-- ACTION ITEM --
Those lines of the records that contain "Opens" are to be located and copied.

-- EXTRACTED ENTRIES --
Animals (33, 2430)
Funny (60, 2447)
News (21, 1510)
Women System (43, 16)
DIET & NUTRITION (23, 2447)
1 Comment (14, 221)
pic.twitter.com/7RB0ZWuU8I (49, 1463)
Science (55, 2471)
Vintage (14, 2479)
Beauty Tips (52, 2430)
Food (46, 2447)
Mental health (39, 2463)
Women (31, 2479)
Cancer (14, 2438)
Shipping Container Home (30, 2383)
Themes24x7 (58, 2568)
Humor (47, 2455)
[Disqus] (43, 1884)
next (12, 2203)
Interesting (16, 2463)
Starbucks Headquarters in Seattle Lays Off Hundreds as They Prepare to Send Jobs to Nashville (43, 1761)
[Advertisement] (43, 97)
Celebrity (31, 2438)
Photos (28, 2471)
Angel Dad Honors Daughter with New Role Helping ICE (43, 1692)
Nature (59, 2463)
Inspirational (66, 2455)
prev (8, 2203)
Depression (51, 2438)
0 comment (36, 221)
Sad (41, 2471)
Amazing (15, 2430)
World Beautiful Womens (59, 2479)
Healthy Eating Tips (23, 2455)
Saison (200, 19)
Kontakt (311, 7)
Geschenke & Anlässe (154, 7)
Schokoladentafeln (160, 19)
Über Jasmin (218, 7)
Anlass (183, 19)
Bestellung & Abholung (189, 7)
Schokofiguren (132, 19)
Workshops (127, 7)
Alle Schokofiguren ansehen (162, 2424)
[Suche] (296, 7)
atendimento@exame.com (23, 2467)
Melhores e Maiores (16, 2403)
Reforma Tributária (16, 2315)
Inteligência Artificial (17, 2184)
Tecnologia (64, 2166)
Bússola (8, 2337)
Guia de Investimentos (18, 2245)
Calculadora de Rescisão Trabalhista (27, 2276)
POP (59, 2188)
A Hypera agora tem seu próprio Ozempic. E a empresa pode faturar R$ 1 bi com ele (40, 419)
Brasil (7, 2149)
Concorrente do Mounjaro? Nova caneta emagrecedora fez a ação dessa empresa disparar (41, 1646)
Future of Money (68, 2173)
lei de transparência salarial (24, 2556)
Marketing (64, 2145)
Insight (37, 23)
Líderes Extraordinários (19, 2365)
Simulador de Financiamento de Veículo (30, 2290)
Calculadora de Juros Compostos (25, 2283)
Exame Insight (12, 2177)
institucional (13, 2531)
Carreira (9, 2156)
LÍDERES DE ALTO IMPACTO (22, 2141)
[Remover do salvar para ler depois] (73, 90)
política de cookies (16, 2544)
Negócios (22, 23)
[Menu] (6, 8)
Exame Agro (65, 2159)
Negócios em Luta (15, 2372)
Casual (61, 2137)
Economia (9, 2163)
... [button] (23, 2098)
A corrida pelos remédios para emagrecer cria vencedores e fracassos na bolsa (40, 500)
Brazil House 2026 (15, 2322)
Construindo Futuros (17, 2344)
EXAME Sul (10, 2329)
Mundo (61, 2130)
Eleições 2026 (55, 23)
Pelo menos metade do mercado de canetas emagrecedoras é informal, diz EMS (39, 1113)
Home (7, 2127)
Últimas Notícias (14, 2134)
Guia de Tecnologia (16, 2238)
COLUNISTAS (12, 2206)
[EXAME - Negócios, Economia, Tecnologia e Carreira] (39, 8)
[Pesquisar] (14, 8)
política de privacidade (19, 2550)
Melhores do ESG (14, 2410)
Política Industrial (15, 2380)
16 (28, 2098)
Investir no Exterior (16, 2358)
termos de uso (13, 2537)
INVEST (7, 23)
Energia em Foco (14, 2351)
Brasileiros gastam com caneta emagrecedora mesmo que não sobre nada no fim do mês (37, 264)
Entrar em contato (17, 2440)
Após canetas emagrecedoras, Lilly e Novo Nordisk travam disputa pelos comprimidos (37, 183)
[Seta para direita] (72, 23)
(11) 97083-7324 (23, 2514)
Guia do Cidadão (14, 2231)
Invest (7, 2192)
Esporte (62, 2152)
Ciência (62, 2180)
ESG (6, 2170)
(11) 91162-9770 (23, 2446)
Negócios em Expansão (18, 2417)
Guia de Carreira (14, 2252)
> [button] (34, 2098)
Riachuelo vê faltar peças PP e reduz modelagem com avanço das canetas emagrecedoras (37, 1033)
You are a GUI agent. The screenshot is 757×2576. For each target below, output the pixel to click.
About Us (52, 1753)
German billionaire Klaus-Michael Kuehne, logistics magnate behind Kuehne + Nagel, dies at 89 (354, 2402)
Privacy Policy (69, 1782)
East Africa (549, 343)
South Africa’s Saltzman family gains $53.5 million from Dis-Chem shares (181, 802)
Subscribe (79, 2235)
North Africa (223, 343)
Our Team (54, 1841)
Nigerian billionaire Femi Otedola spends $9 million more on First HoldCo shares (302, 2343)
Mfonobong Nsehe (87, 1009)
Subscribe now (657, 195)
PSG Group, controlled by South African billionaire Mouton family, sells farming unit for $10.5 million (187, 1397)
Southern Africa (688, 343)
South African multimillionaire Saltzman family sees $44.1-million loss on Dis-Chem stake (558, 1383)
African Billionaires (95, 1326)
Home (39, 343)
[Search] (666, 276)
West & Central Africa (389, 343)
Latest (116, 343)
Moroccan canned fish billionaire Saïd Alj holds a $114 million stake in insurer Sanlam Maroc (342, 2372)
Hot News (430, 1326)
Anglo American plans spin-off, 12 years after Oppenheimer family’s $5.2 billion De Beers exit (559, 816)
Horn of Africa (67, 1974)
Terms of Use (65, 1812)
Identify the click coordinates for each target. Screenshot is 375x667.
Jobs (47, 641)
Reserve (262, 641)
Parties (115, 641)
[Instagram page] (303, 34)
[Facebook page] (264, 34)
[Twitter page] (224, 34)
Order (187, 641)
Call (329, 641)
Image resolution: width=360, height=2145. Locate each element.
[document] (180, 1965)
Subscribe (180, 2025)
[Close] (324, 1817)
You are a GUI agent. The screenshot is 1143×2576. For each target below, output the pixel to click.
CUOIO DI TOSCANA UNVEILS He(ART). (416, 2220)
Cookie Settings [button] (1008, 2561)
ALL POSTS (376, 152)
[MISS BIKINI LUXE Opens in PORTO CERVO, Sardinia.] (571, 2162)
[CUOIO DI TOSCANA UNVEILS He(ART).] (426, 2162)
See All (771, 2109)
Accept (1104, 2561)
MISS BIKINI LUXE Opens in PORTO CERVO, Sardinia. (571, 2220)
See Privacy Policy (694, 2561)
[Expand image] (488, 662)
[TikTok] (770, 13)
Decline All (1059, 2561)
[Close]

-- WRITTEN ANSWER --
[MISS BIKINI LUXE Opens in PORTO CERVO, Sardinia.] (571, 2162)
MISS BIKINI LUXE Opens in PORTO CERVO, Sardinia. (571, 2220)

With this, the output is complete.